No, they aren't traditional and I think we all want to learn the M&T but I like the Kreg jig and it makes strong joints. A pocket screw beats a bad M&T but a good M&T beats a pocket screw. Fair statement???


----------



## Gilgaron (Mar 16, 2012)

You can dry sticking the screws in some paste wax first to lubricate the threads, but I think they're just being driven in too far.


----------



## Billy De (Jul 19, 2009)

I know next to nothing about kreg screws but I think this application is in place of a mortice and tenon joint.
If it was a mortice and tenon joint I don't think I would put it so close to the edge of the leg, and that's what your doing with the screw to close to the edge.

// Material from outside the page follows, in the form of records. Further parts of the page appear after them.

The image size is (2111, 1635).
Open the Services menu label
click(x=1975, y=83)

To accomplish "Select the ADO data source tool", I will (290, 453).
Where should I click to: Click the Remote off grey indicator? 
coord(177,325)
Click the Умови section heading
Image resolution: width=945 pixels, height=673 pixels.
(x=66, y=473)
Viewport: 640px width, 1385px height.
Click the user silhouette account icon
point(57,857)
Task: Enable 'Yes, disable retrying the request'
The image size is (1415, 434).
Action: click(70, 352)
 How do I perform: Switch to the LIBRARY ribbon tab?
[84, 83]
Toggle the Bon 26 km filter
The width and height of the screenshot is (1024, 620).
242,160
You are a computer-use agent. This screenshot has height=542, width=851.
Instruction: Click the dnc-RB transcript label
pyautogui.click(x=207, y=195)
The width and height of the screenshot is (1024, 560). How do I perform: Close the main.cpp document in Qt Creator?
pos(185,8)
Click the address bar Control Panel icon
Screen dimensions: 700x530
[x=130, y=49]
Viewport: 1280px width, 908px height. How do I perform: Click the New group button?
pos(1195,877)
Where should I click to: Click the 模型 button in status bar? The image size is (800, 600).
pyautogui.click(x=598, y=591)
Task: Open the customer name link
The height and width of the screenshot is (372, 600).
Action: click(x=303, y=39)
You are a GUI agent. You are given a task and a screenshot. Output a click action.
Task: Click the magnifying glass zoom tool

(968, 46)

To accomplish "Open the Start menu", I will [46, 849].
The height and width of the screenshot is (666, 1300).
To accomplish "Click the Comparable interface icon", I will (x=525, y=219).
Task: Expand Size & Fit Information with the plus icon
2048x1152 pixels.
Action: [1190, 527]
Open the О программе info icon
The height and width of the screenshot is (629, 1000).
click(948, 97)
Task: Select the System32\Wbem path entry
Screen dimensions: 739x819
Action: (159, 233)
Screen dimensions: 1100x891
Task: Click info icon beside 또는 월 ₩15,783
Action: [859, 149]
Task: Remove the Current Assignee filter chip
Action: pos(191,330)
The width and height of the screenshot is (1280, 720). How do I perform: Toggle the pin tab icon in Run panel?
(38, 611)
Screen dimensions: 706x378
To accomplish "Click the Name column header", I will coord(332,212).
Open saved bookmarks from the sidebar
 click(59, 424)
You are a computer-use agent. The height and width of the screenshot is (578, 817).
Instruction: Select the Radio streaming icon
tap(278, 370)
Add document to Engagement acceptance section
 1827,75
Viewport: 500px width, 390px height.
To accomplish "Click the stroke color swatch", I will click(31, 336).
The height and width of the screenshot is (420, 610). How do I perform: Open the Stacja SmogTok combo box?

Move the apron in.Hope this helps.


----------



## phinds (Mar 25, 2009)

Not sure if it's significant since I don't use them, but I do notice that in this particular instance your screws are going in almost exactly perpendicular to the growth rings which means they are almost exactly parallel to any rays and rays are by far the easiest place to split wood.


----------



## SeniorSitizen (May 2, 2012)

To make certain that is avoided in the future make yourself a guide bushing for alignment to insert into the kreg hole and bore an anchor hole in the leg the minor diameter of the screw. 

The so called self tapping function of the kreg screw just doesn't cut it, so to speak. Their system in this case is just another attempt at a short cut that fails.


----------



## Shop Dad (May 3, 2011)

clpead said:


> No, they aren't traditional and I think we all want to learn the M&T but I like the Kreg jig and it makes strong joints. A pocket screw beats a bad M&T but a good M&T beats a pocket screw. Fair statement???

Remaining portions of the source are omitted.